Like the pool hall and the tattoo parlor, the motorcycle usually gets a bad press. T.E. Lawrence (of Arabia) terminated his romance with himself aboard a British army bike, which he had named George VII. During the '50s and '60s, Hell's Angels on their Harley-Davidsons turned in convincing performances as Visigoths at the gates of suburbia. Easy Rider could not keep off the grass, and Evel Knievel, that star spangled Icarus of the carnival circuit, gives young minibike owners potentially lethal delusions of grandeur. But now, during the lull in the great gas panic of '74, comes a 46-year-old Minnesotan and writer of computer manuals, who makes the motorcycle not only respectable but also a focus of mental and spiritual health.

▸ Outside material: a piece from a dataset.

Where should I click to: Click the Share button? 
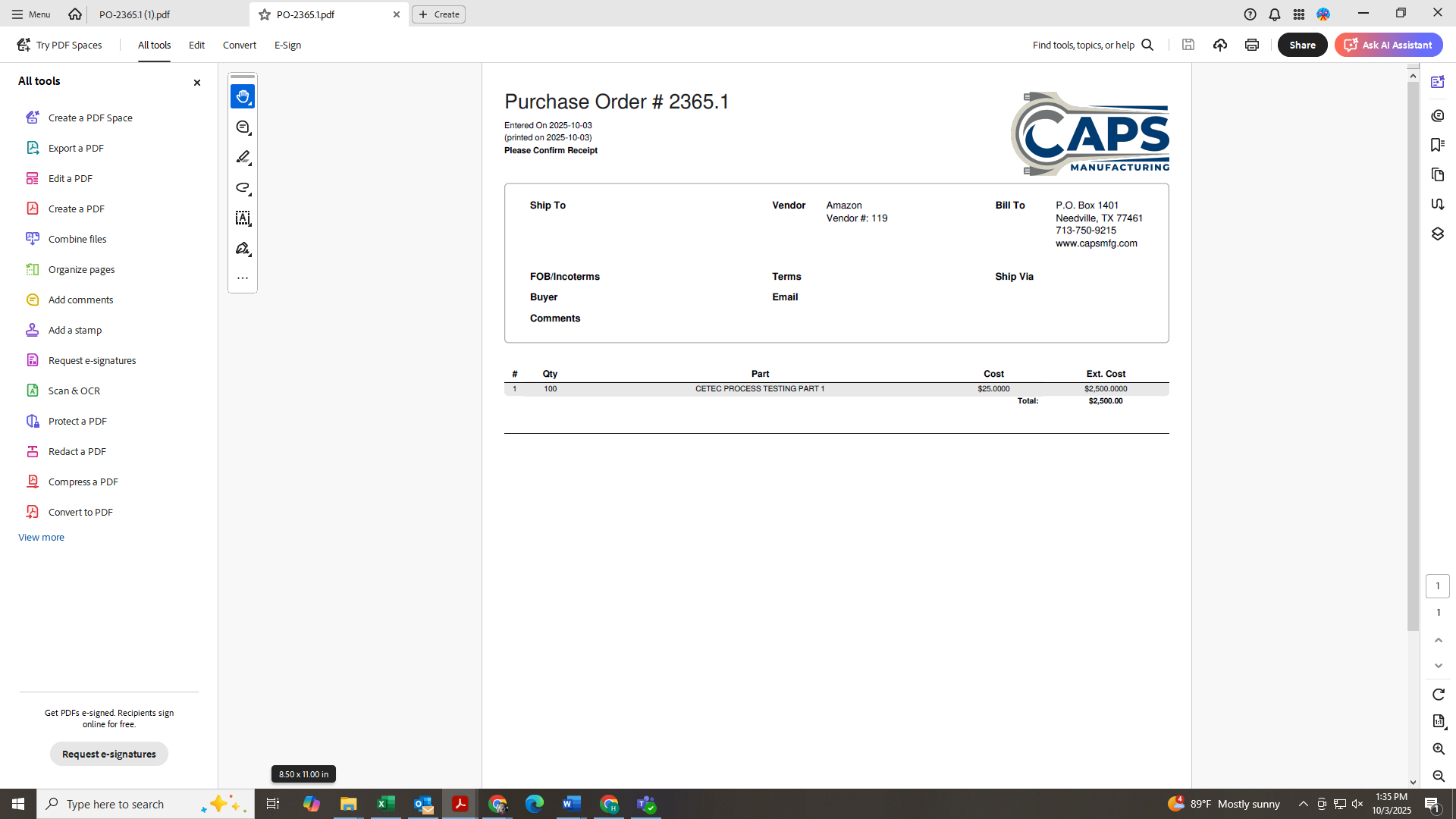pos(1302,45)
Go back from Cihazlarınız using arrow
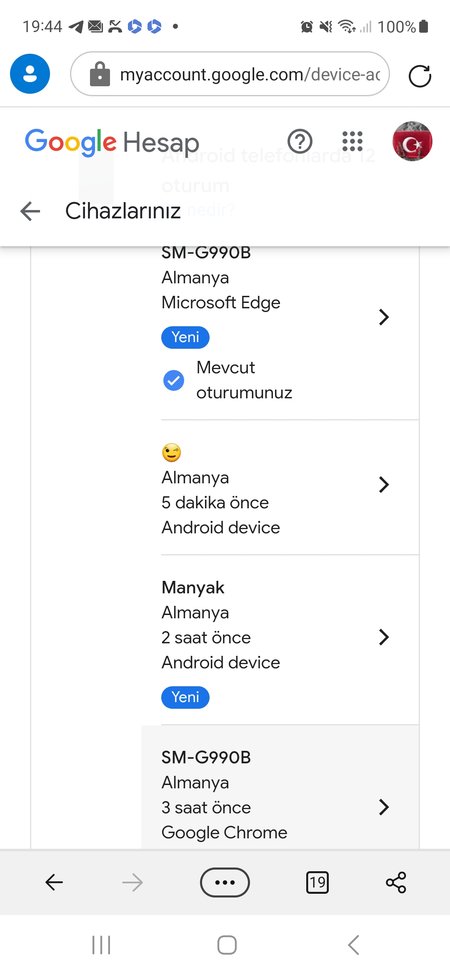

Zen and the Art of Motorcycle Maintenance has some casual relationship to Eugen Herrigel's small, graceful classic, Zen in the Art of Archery (1953). Pirsig's book has more moving parts, and though it is clearly autobiographical, much of it reads like a novel. It is also a roadbook in the greasing-of-America tradition and a philosophical thriller that probes with dizzying ambition the cloven values of technological society. What makes all this unique is Pirsig's way of welding his parts to a most down-to-earth story about a troubled man and his eleven-year-old son on a cross-country motorcycle trip.

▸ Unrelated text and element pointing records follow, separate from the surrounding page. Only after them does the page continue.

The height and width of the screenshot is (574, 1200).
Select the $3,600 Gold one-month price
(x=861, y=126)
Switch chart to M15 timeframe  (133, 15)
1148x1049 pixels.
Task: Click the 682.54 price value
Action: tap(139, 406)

Mental Breakdown. Pirsig is no orthodox Zen Buddhist; his equivalent of a meditative tea ceremony is tuning his engine. "A study of the art of motorcycle maintenance," he says, "is really a miniature study of the art of rationality itself." In an age preoccupied with sensation, Pirsig does not regard "reason" as a dirty word. His persistent message is that thinking is feeling, a view that underlies his advice about how to prepare mentally for troubleshooting an engine. Briefly, motor maintenance requires a good deal of quiet concentration so that the underlying principles of the engine are allowed to fill the gap between the object (engine) and the subject (mechanic). A Zen monk would say that under such conditions, the fixer and the fixed are no longer opposing objects but one reality. The author is more practical. Among other things, he suggests that if you cannot fix the bike yourself, at least avoid garages where the mechanics play the radio.

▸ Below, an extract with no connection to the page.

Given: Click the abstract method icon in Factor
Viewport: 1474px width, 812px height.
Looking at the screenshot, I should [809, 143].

It is the alienating gap between subject and object that Pirsig attempts to fill. To do so he alternates philosophical discourses with descriptions of what happened on a trip that he took out West in 1968, his son Chris riding on the back of the cycle. By the time they reach Bozeman, Mont., where Pirsig once taught college English, it is apparent that his ideas have been earned at considerable cost and suffering. He reveals some frightening facts about himself. In 1961 he suffered a mental breakdown and underwent a series of shock treatments, which wiped out many of his personal memories. To give his philosophical inquiries a dramatic edge, Pirsig refers to his shadowy pretreatment self as Phaedrus, the name of one of Socrates' straight men from Plato's Dialogues.